INSTRUCTION:
Quote the passage on the Seal of Manila word for word, from "A white roundel" up to and including "six congressional districts.".

PAGE EXCERPT:
The Seal of Manila is composed of the city's modern coat-of-arms, with colors mirroring those of the Philippine National Flag. It is a modified form of the city's historical arms bestowed in the 16th century.

The arms of the seal consist of a pre-Hispanic shield, horizontally divided into red and blue fields. The top, red half depicts the city's nickname, "Pearl of the Orient", while the lower, blue half is charged with a sea-lion surmounting the waves of the River Pasig and Manila Bay. The sea-lion originally represented the islands's former colonial status as an ultramar (overseas) possession of Spain, and is ultimately derived from the arms of the Kingdom of León.

A white roundel surrounds the arms containing the words Lungsod ng Maynila and Pilipinas (Filipino, "City of Manila"; "Philippines") in Helvetica font (said font officially in use since 2019) and six yellow stars representing the city's six congressional districts.

Historical arms

For easier identification of the city, Manila was granted a coat of arms by a decree issued on 20 March 1596 by King Philip II of Spain. The grant was as follows:

In the 19th century, King Ferdinand VII granted the use and placement of the royal crown above the castle itself as an augmentation of honour by royal cedula of April 23, 1826.

DATA SEGMENT:
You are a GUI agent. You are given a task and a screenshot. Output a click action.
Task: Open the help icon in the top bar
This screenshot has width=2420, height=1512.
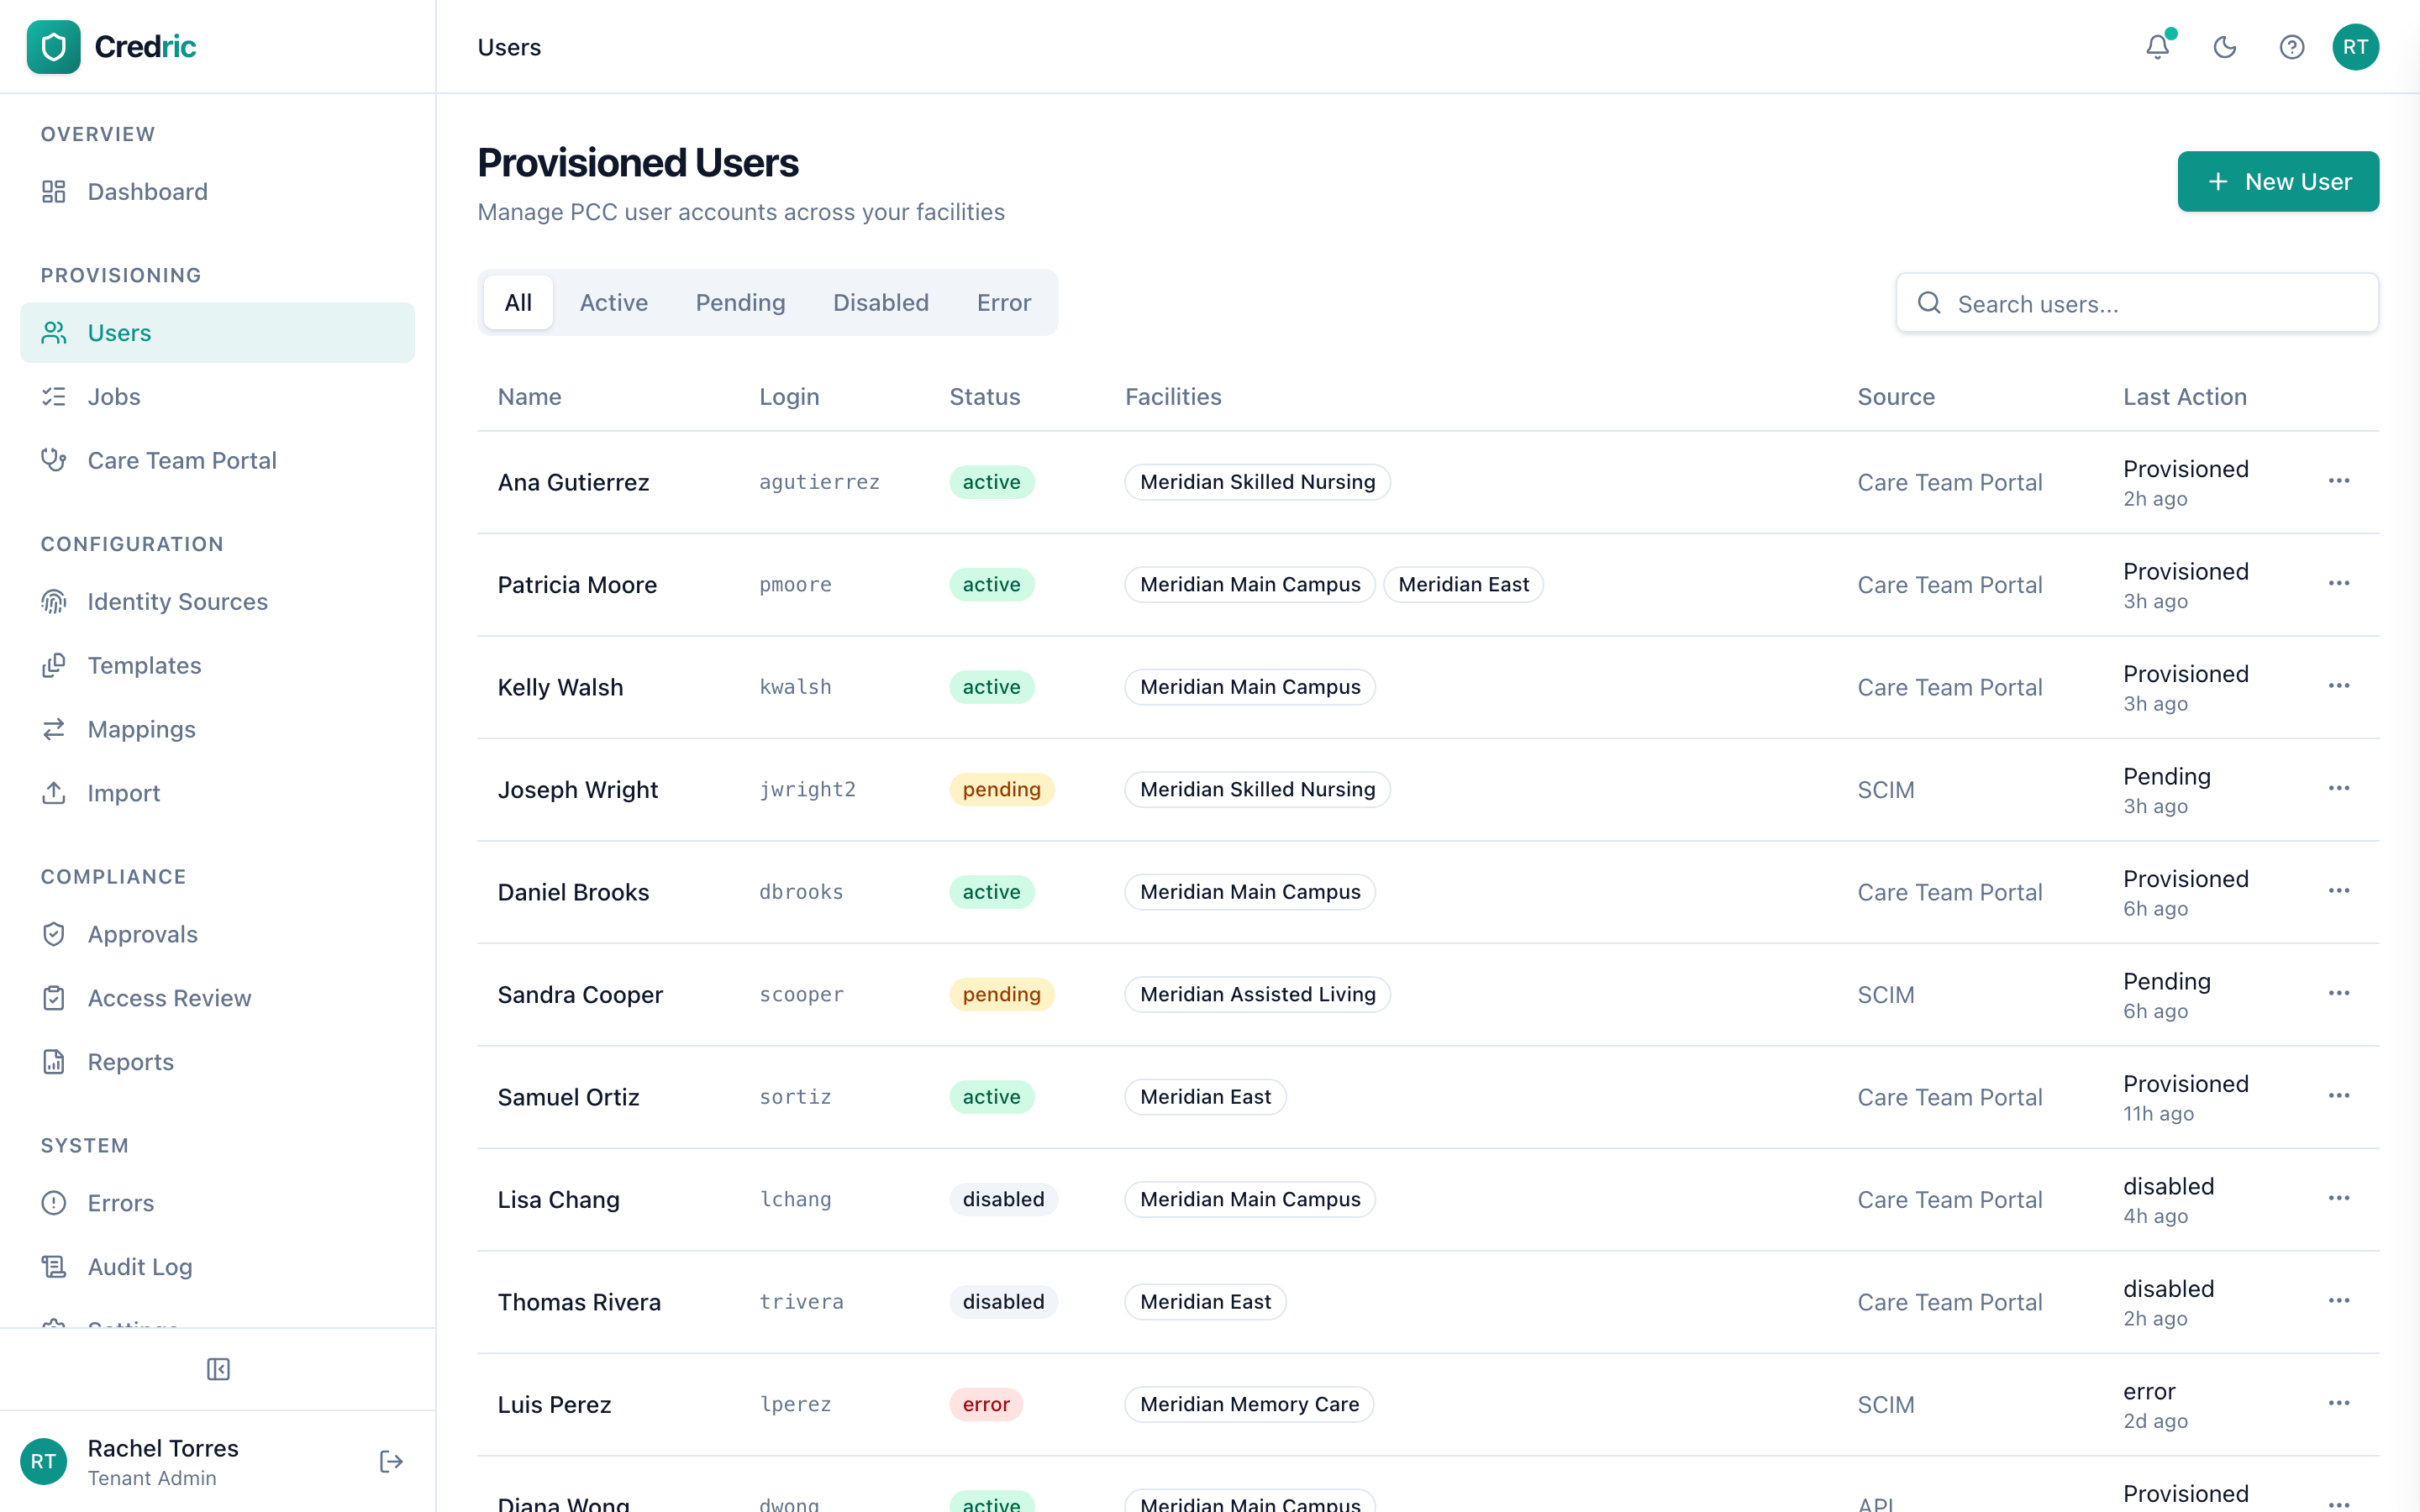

EXERCISE RESULT:
A white roundel surrounds the arms containing the words Lungsod ng Maynila and Pilipinas (Filipino, "City of Manila"; "Philippines") in Helvetica font (said font officially in use since 2019) and six yellow stars representing the city's six congressional districts.